> [Task details]:
Take the line that contains "Given: Select LineNumberTable" and each line after it to the end of the data below, and set them down exactly, omitting pictures.

/---

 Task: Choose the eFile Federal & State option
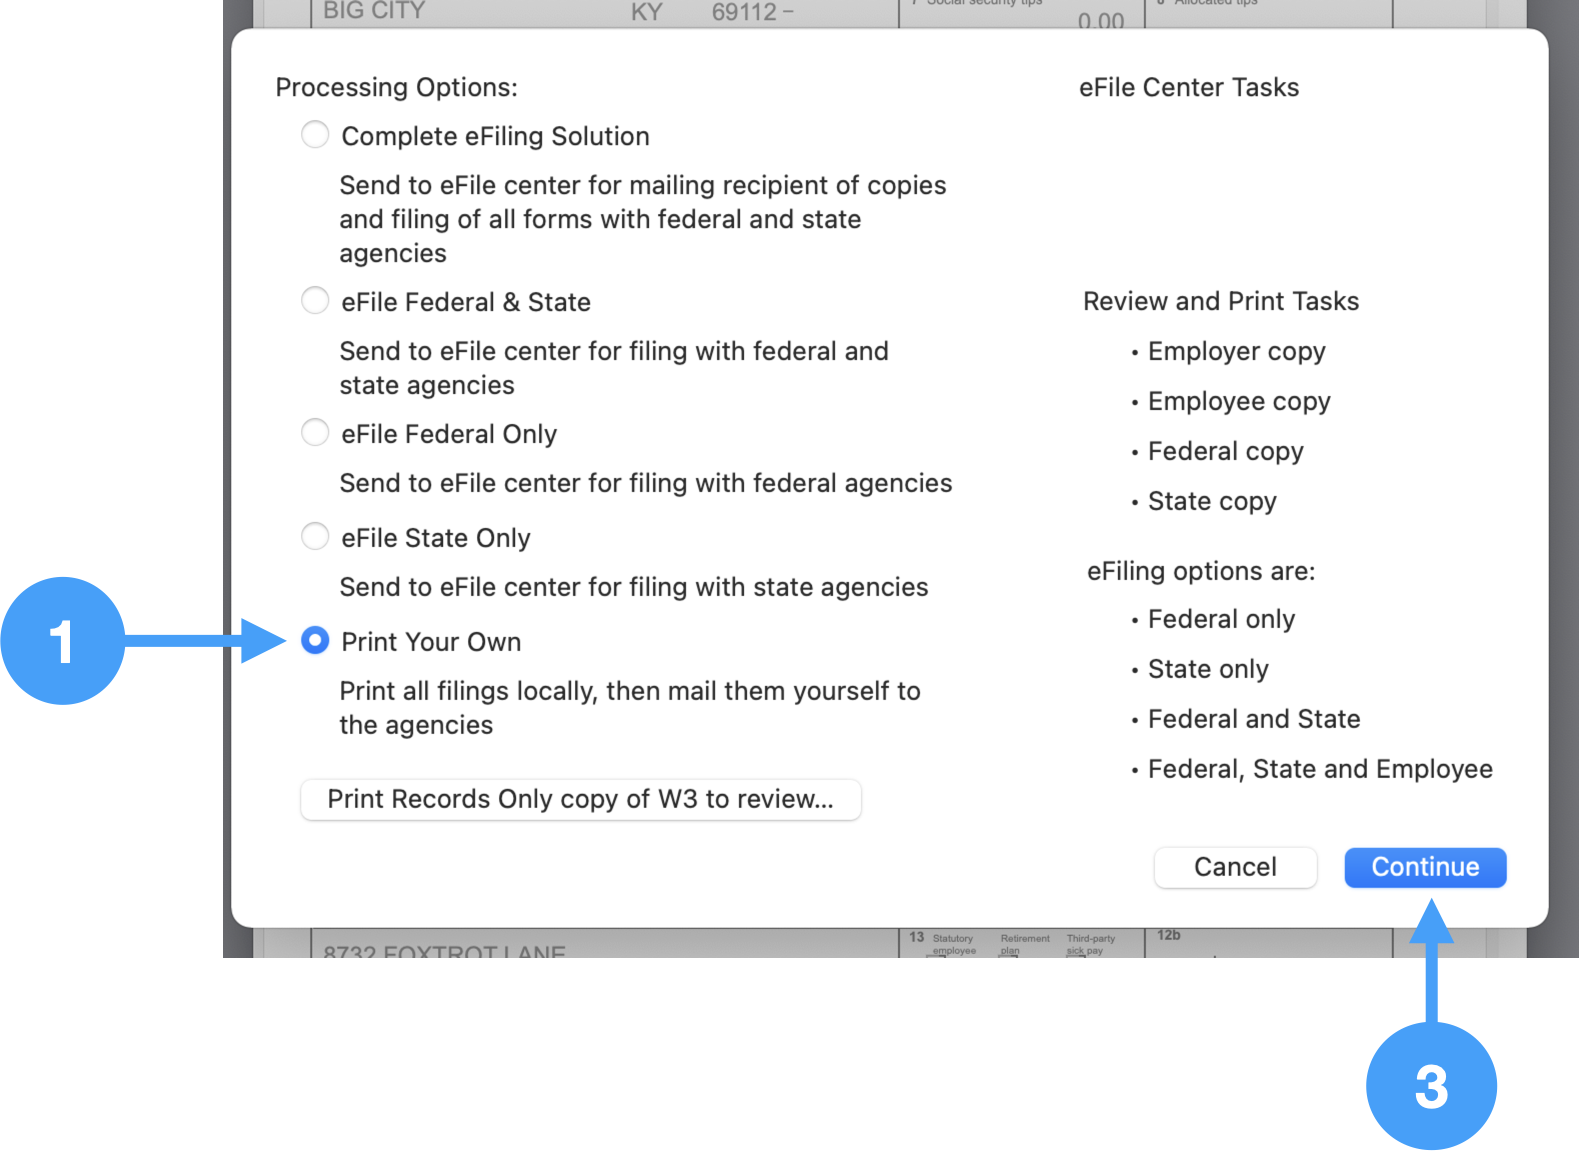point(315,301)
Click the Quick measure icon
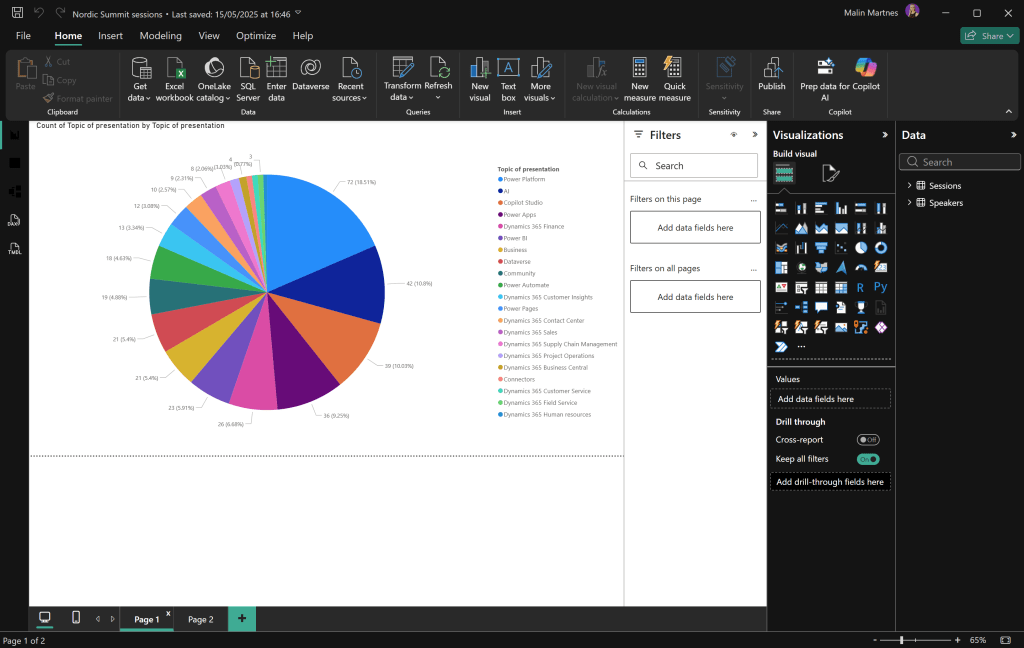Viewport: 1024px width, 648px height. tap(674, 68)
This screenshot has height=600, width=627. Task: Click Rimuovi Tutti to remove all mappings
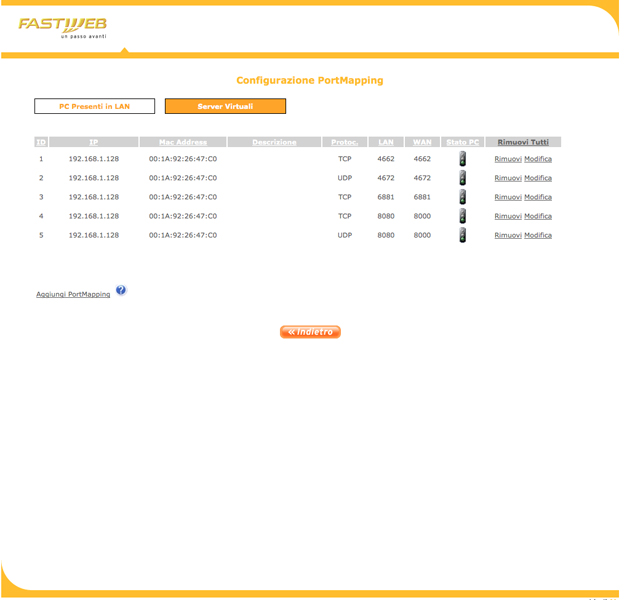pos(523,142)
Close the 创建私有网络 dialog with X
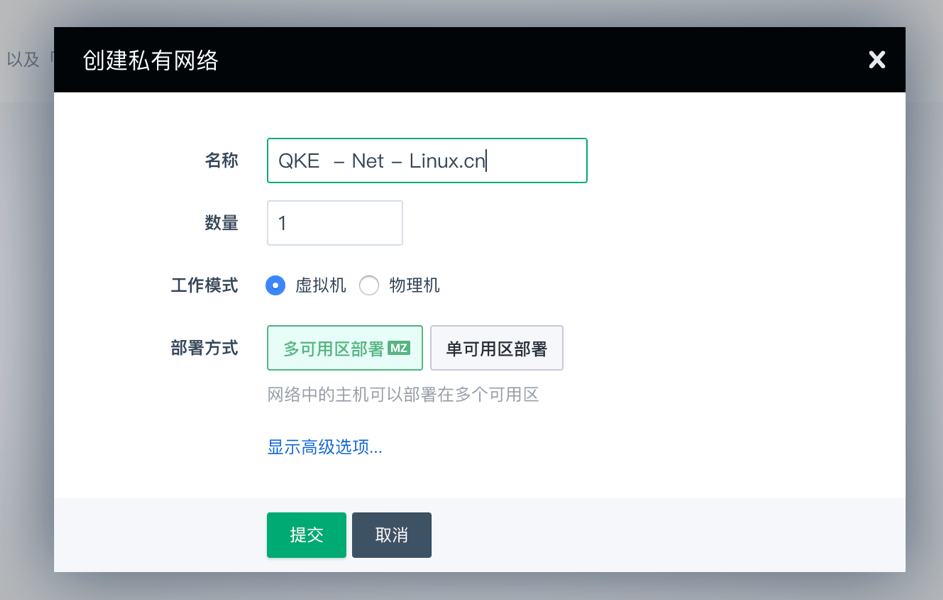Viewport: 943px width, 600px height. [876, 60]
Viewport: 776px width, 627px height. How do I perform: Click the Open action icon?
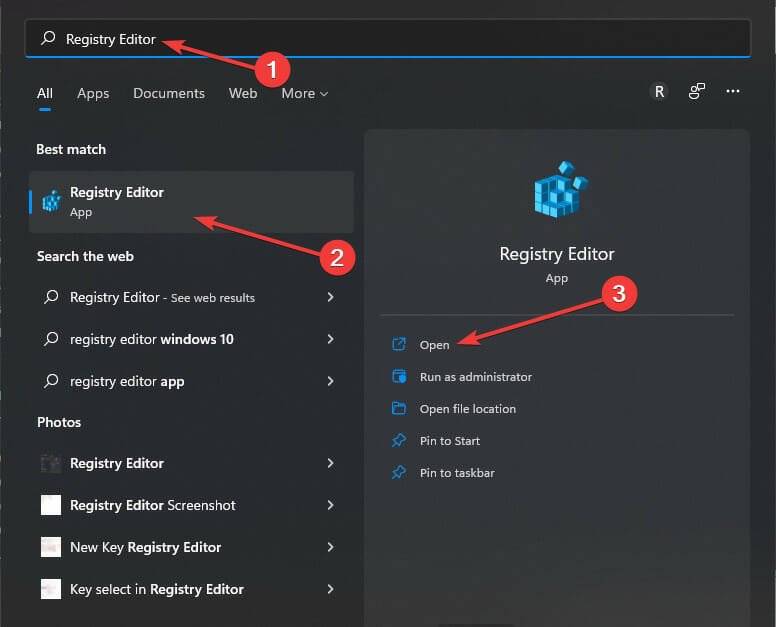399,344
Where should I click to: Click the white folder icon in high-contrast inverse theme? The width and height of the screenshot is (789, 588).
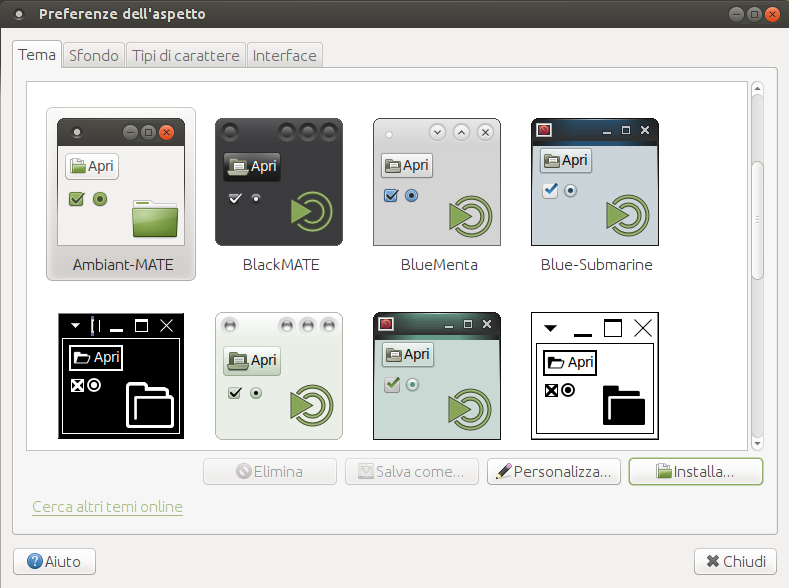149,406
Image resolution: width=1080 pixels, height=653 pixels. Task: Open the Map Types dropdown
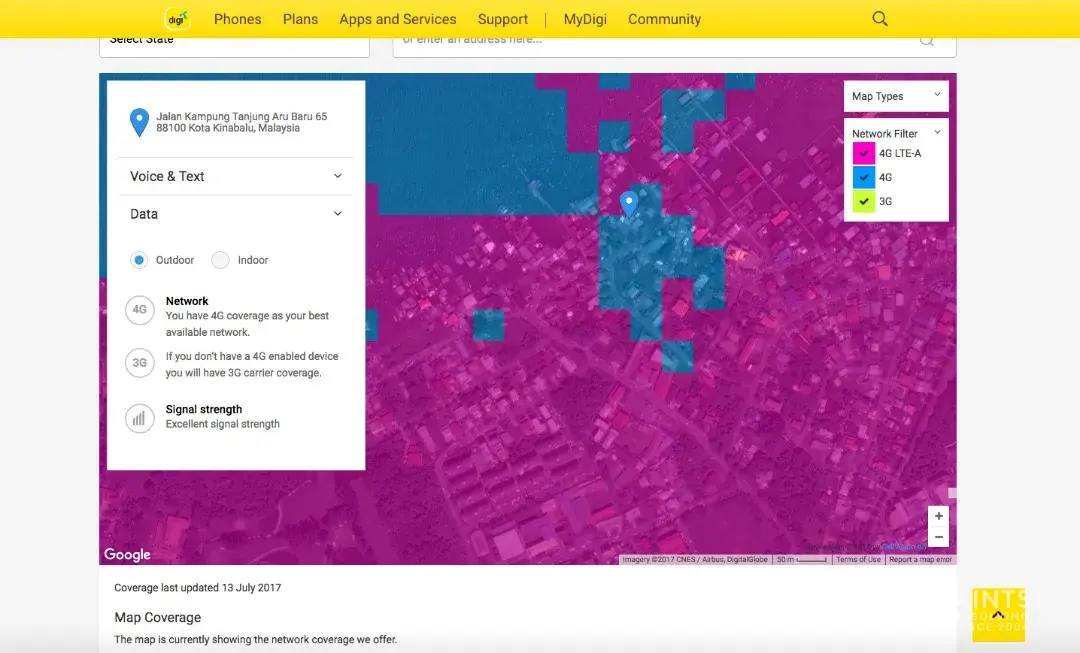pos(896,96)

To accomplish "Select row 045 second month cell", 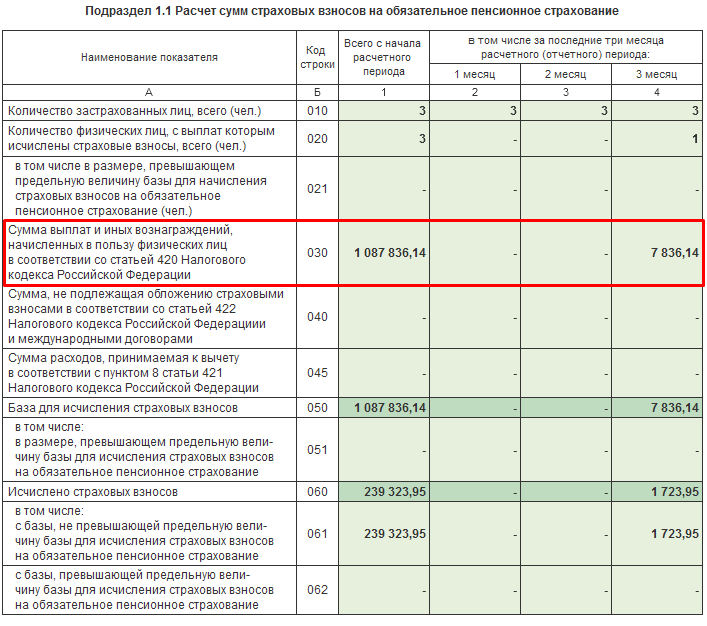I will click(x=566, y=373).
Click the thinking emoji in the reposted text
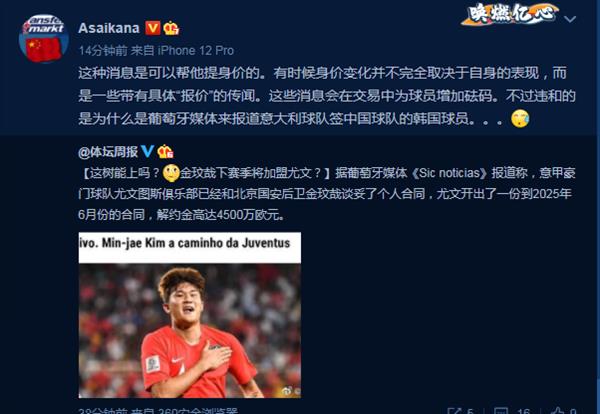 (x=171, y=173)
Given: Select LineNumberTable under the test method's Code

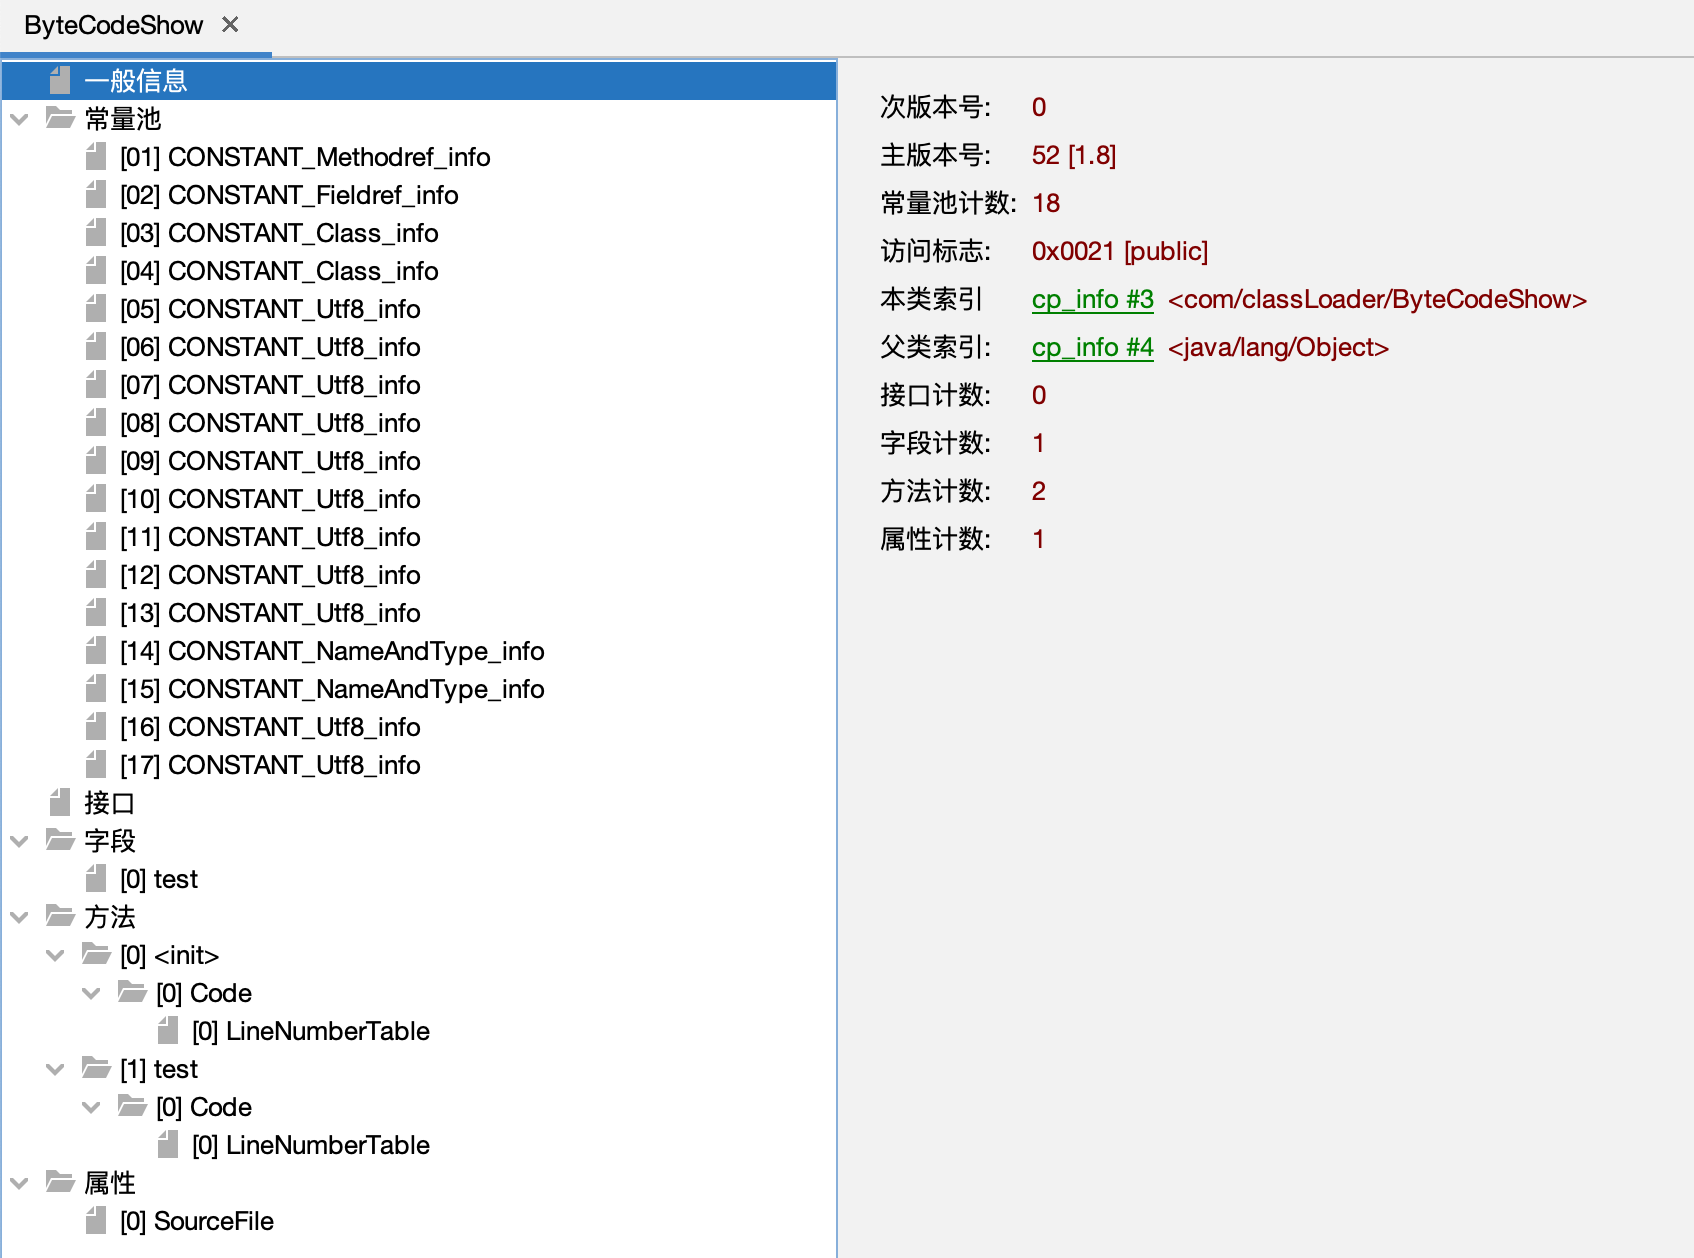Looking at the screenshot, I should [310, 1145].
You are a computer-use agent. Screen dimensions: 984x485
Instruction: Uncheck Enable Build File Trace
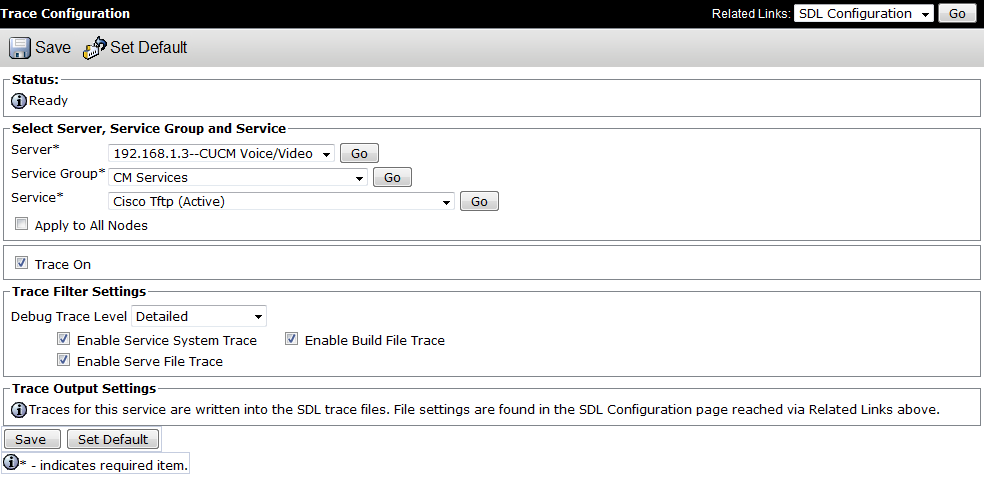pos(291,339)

\---

> [Expected answer]:
Given: Select LineNumberTable under the test method's Code

Looking at the screenshot, I should [310, 1145].
You are a computer-use agent. Screen dimensions: 984x485
Instruction: Uncheck Enable Build File Trace
pos(291,339)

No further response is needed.